[Provided records — start]

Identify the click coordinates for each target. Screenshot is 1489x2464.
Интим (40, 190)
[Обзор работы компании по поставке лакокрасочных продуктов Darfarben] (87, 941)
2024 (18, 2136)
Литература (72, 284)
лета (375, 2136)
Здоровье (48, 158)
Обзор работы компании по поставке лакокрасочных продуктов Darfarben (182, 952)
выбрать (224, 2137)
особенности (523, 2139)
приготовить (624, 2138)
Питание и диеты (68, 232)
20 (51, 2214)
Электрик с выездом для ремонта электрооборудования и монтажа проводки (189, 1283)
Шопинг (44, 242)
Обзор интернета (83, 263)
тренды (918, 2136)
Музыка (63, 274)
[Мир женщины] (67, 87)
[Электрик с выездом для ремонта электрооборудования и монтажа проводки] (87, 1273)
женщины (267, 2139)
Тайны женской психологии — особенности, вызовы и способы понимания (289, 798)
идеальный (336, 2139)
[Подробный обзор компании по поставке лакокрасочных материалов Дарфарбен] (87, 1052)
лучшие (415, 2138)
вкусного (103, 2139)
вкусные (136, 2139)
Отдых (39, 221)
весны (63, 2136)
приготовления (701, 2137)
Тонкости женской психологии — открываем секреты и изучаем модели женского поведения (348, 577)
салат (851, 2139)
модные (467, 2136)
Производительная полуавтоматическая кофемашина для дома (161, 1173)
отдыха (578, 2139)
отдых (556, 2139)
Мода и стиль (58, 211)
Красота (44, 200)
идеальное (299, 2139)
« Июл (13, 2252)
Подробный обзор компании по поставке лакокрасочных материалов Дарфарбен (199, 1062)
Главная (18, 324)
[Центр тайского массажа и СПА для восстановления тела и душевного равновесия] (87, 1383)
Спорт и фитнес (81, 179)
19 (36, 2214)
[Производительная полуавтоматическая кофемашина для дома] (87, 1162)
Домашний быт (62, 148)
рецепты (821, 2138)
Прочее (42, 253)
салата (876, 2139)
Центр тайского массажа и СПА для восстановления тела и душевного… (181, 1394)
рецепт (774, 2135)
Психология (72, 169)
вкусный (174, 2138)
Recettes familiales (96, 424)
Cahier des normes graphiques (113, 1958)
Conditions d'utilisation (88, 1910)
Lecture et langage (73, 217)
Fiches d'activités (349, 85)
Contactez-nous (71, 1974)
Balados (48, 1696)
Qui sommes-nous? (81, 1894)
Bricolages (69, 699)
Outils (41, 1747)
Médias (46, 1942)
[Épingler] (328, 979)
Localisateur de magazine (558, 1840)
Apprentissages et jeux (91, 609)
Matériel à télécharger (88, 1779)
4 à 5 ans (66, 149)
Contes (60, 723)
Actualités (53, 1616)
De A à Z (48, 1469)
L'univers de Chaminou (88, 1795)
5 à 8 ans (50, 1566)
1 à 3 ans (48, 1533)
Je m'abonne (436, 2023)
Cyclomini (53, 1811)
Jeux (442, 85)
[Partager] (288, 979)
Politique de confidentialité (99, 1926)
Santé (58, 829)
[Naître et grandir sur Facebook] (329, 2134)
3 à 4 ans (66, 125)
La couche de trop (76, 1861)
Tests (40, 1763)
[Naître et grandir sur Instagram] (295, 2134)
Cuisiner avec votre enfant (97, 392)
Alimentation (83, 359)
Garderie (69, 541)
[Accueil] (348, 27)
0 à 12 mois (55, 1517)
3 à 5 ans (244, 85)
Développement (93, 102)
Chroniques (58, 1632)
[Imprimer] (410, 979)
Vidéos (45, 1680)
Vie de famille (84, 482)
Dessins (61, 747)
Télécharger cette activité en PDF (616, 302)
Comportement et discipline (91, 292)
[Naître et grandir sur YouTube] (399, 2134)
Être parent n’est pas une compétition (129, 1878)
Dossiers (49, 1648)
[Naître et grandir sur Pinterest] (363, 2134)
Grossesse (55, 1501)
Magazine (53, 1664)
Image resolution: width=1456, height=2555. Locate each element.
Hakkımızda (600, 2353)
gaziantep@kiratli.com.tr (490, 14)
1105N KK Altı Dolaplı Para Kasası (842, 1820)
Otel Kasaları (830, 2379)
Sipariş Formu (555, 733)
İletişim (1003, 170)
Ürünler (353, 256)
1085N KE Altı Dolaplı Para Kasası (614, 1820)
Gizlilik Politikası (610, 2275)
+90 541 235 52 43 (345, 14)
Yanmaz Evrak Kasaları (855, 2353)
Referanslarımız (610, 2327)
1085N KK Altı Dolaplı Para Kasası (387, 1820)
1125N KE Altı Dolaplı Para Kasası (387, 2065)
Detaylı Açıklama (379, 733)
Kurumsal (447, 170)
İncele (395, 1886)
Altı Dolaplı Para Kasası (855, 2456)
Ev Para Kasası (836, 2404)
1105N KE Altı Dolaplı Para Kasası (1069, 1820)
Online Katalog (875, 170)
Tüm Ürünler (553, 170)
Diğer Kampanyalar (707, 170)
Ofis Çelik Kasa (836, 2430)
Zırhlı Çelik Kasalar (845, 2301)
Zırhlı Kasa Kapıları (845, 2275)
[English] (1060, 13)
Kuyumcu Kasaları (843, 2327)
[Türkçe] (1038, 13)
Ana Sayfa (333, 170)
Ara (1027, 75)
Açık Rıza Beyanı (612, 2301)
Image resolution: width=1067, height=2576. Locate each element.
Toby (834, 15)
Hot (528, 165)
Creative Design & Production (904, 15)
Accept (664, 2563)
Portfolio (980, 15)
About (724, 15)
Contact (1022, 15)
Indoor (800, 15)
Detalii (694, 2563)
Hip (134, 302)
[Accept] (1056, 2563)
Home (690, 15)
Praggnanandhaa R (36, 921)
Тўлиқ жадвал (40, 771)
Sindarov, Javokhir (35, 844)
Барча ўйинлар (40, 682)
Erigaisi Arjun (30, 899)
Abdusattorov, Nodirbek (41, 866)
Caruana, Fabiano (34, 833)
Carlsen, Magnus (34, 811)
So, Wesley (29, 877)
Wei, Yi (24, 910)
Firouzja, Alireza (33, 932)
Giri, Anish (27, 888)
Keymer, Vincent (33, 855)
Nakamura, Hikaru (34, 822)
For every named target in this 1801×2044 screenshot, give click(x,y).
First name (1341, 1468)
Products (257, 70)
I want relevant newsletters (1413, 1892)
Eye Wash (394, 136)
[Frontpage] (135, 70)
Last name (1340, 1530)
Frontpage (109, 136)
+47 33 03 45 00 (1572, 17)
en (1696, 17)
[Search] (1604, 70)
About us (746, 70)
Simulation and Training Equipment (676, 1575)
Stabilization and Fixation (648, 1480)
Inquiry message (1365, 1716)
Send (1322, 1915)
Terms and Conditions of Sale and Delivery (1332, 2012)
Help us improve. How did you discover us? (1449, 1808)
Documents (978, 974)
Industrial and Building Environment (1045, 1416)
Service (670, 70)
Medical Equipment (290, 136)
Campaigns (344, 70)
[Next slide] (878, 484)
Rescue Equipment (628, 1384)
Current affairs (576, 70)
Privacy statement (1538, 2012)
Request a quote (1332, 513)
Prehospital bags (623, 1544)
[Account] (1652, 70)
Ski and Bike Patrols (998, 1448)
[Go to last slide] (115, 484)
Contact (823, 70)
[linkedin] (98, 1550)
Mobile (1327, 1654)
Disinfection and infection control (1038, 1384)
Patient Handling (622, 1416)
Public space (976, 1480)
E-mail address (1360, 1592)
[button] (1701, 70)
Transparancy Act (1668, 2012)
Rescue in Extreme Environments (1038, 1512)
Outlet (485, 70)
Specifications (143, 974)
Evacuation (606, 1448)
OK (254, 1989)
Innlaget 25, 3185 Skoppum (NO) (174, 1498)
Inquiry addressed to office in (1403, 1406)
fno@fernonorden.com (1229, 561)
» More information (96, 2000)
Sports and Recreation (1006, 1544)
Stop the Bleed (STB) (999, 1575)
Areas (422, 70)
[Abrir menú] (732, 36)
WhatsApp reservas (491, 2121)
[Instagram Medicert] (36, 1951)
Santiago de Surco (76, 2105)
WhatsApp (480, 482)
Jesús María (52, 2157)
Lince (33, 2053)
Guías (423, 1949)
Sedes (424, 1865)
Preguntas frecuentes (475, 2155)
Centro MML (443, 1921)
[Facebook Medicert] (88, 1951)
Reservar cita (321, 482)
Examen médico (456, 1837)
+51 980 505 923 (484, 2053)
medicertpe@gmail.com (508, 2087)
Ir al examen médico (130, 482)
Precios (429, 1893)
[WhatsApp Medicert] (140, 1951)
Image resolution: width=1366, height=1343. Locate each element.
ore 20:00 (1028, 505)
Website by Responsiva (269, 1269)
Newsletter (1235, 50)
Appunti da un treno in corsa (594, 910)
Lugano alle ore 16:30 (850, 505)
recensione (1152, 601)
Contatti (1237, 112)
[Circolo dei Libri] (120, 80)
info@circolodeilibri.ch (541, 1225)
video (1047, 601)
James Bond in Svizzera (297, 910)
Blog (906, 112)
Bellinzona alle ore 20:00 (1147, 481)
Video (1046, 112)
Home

[Provided records — finish]

__Exercise prompt__: Take the line that contains "Inquiry addressed to office in (1403, 1406)" and every line after it to the end of the entries above, and reproduce them exactly.

__Exercise answer__:
Inquiry addressed to office in (1403, 1406)
fno@fernonorden.com (1229, 561)
» More information (96, 2000)
Sports and Recreation (1006, 1544)
Stop the Bleed (STB) (999, 1575)
Areas (422, 70)
[Abrir menú] (732, 36)
WhatsApp reservas (491, 2121)
[Instagram Medicert] (36, 1951)
Santiago de Surco (76, 2105)
WhatsApp (480, 482)
Jesús María (52, 2157)
Lince (33, 2053)
Guías (423, 1949)
Sedes (424, 1865)
Preguntas frecuentes (475, 2155)
Centro MML (443, 1921)
[Facebook Medicert] (88, 1951)
Reservar cita (321, 482)
Examen médico (456, 1837)
+51 980 505 923 (484, 2053)
medicertpe@gmail.com (508, 2087)
Ir al examen médico (130, 482)
Precios (429, 1893)
[WhatsApp Medicert] (140, 1951)
Image resolution: width=1366, height=1343. Locate each element.
ore 20:00 (1028, 505)
Website by Responsiva (269, 1269)
Newsletter (1235, 50)
Appunti da un treno in corsa (594, 910)
Lugano alle ore 16:30 (850, 505)
recensione (1152, 601)
Contatti (1237, 112)
[Circolo dei Libri] (120, 80)
info@circolodeilibri.ch (541, 1225)
video (1047, 601)
James Bond in Svizzera (297, 910)
Blog (906, 112)
Bellinzona alle ore 20:00 (1147, 481)
Video (1046, 112)
Home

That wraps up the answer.